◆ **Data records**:
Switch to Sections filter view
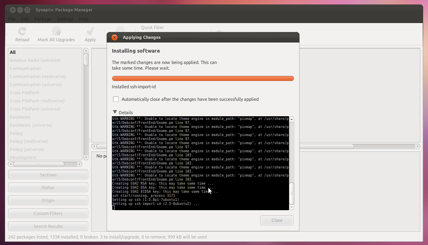[x=48, y=174]
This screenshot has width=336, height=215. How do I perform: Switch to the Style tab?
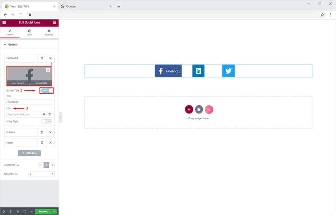29,32
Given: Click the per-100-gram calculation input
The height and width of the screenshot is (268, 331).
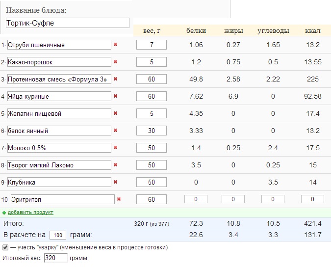Looking at the screenshot, I should 58,235.
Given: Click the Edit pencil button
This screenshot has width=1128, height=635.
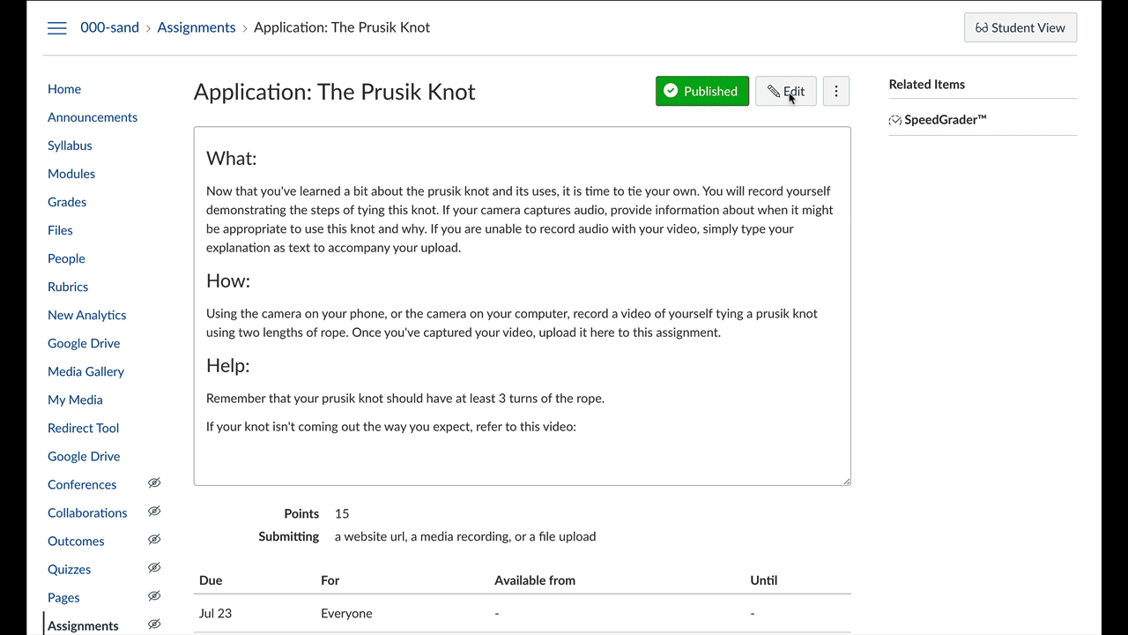Looking at the screenshot, I should [785, 92].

◆ **TASK DESCRIPTION**: Print every record exactly, without the pictures.

◆ **EXERCISE ANSWER**:
Switch to Sections filter view
[x=48, y=174]
This screenshot has width=336, height=215. How do I perform: Switch to the Style tab?
29,32
Given: Click the per-100-gram calculation input
The height and width of the screenshot is (268, 331).
Looking at the screenshot, I should 58,235.
Given: Click the Edit pencil button
This screenshot has width=1128, height=635.
Looking at the screenshot, I should [785, 92].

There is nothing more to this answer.